Re: Dutch IJ character

Date: Mon Apr 28 2003 - 17:48:25 EDT

  • Next message: Mark Davis: "Unicode 4.0 in ICU demos"

    Thomas Milo wrote on 04/28/2003 04:11:05 PM:

    > I am not fully convinced IJ should be treated as digraph. The glitch is
    > it capitalizes as a whole

    As has been mentioned by others, that can be handled with a sequence < i, j
    > in the algorithms apps use for case mapping, provided the app knows that
    the text being processed is Dutch.

    , and that older users try to emulate it with Y.
    > And, it cannot be broken apart so that ICE CREAM on a corner shop is
    > IJ
    > S ...

    For a sequence < i, j >, that is a matter of using a language-specific
    tailoring for detecting text-element boundaries; again, apps can handle
    this if the developers know of the need and they simply choose to do so
    (and, again, assuming that the apps know that the text is Dutch).

    > And, the telephone directories put IJ and Y in the same sorting position.

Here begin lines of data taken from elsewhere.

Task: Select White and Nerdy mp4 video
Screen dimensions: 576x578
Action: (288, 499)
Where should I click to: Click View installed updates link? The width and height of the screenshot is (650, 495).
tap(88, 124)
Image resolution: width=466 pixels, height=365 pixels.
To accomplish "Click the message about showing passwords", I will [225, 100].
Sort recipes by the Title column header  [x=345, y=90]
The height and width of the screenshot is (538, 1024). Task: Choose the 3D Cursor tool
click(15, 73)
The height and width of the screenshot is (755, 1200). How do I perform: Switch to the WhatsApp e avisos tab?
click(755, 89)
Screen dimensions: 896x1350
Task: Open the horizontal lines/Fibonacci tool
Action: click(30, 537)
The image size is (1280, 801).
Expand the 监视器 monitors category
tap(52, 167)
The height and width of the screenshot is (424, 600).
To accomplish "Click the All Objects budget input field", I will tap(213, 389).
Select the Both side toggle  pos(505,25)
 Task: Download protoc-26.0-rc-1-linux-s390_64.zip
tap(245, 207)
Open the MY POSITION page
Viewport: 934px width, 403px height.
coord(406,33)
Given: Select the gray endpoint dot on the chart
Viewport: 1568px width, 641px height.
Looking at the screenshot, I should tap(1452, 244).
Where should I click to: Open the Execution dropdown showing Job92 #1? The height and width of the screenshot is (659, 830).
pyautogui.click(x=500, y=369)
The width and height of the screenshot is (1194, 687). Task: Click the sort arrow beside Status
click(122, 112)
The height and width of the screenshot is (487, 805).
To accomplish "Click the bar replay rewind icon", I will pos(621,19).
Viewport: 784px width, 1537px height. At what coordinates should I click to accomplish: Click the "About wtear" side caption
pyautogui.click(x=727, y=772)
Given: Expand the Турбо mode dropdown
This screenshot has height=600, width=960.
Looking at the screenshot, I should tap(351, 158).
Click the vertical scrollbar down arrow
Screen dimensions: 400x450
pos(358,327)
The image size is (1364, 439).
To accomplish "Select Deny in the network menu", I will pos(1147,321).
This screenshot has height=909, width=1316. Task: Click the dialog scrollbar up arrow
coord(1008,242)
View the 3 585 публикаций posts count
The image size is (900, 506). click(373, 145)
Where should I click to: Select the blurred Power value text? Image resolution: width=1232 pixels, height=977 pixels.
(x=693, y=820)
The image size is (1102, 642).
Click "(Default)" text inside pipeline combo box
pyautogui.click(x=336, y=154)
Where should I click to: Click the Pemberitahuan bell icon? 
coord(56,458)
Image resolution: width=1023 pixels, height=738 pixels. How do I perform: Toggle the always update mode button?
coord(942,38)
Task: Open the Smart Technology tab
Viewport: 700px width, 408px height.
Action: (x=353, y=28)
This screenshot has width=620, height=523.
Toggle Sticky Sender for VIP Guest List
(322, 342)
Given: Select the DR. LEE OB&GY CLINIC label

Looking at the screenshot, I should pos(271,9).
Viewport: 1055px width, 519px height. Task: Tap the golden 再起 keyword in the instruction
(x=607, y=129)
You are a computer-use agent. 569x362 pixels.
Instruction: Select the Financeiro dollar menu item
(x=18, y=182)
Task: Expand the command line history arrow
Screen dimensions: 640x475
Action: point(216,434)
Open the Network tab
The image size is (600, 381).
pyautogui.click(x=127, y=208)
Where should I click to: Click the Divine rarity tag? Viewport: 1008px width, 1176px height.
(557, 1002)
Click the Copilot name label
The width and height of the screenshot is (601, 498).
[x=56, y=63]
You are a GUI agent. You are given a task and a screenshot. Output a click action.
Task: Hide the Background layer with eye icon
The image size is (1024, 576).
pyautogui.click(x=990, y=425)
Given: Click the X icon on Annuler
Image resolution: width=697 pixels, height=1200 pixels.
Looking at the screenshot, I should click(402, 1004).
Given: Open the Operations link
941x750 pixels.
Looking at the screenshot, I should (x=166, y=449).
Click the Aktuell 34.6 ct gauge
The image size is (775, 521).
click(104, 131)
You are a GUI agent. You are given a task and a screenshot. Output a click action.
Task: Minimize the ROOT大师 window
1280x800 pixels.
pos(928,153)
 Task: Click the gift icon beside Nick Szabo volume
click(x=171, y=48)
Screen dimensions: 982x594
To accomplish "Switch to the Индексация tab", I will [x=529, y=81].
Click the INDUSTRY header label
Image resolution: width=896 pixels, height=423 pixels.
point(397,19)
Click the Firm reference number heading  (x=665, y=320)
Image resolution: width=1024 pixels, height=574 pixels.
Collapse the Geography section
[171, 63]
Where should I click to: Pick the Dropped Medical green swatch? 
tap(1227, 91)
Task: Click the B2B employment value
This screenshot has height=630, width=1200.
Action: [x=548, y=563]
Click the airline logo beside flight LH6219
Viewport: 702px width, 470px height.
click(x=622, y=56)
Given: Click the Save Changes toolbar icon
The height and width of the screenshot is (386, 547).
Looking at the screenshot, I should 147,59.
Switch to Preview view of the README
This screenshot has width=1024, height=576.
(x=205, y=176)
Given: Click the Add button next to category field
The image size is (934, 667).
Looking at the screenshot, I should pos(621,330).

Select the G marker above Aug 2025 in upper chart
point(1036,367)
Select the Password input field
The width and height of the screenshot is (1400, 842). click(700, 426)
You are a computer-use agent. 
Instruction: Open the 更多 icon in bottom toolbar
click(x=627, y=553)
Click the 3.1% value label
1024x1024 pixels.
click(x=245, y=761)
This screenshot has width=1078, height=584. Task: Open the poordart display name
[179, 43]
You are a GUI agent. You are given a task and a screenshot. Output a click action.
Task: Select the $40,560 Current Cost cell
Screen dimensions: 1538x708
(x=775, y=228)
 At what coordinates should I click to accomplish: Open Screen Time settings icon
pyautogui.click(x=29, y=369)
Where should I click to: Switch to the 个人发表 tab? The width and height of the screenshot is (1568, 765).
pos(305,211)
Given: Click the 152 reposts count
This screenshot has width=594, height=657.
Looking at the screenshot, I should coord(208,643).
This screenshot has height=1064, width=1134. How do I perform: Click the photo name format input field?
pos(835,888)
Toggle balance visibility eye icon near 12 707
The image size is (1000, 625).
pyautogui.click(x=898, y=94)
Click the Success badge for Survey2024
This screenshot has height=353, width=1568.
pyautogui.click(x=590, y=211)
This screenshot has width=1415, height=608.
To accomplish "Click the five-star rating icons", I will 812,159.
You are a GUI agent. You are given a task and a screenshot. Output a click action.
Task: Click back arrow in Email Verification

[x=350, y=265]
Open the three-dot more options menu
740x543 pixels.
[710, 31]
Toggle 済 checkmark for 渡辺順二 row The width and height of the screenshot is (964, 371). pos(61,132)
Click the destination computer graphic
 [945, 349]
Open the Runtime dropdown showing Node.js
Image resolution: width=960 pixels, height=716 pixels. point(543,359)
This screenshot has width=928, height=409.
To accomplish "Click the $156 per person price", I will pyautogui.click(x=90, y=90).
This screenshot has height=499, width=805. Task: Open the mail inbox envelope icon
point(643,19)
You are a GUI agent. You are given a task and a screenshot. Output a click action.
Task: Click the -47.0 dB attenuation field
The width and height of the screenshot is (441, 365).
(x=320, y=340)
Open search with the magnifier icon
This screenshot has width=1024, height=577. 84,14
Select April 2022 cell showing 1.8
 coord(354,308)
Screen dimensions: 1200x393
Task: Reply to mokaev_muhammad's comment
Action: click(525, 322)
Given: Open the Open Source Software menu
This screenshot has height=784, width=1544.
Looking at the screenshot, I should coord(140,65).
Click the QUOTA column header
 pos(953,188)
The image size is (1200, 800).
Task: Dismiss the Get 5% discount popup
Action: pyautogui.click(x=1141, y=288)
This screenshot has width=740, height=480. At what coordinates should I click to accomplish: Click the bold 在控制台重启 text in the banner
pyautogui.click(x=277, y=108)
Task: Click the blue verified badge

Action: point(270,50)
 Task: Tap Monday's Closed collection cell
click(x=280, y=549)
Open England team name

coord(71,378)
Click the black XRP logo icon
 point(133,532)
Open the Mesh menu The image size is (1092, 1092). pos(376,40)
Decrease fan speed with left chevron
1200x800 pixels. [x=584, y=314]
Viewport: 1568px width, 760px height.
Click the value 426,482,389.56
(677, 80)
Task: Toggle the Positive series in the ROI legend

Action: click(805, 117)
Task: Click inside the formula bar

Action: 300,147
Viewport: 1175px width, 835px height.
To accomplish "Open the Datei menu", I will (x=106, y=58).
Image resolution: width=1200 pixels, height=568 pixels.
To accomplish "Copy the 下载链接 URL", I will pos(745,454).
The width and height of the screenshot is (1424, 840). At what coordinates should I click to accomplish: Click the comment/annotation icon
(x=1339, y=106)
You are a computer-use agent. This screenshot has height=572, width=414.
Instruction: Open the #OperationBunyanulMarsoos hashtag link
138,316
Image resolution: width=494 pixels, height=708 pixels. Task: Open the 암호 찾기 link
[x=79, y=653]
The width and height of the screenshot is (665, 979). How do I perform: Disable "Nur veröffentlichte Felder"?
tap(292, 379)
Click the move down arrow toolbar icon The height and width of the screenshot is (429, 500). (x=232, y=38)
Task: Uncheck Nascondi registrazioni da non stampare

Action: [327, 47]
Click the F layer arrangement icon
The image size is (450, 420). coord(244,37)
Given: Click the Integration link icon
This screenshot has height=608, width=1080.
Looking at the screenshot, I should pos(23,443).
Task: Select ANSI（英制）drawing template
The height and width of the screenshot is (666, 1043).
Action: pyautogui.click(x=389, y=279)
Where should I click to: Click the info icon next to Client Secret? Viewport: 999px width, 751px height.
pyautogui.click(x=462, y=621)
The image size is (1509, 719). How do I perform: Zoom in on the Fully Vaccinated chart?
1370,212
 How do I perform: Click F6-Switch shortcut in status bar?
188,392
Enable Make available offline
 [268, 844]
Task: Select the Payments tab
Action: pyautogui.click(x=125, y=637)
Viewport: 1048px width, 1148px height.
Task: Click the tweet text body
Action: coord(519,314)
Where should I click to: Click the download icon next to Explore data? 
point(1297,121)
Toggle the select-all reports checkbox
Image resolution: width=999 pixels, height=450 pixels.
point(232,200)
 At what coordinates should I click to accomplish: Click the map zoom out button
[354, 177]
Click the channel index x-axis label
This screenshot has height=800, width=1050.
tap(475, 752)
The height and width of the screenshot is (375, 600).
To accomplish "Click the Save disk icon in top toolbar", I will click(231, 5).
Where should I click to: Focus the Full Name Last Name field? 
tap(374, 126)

    That is very simple handled; indeed, surely a lot of software already do
    this for sequences < i, j >, and all that's needed is to make sure those
    implementations do the same for U+0133.

    In all of these things, Dutch "ij" is not significantly different from
    digraphs from any number of other languages, such as "ch" for Slovak etc,
    and such as "gb" and "mb" and "nd" for Banda and Gbaya and dozens (if not
    hundreds) of other African languages.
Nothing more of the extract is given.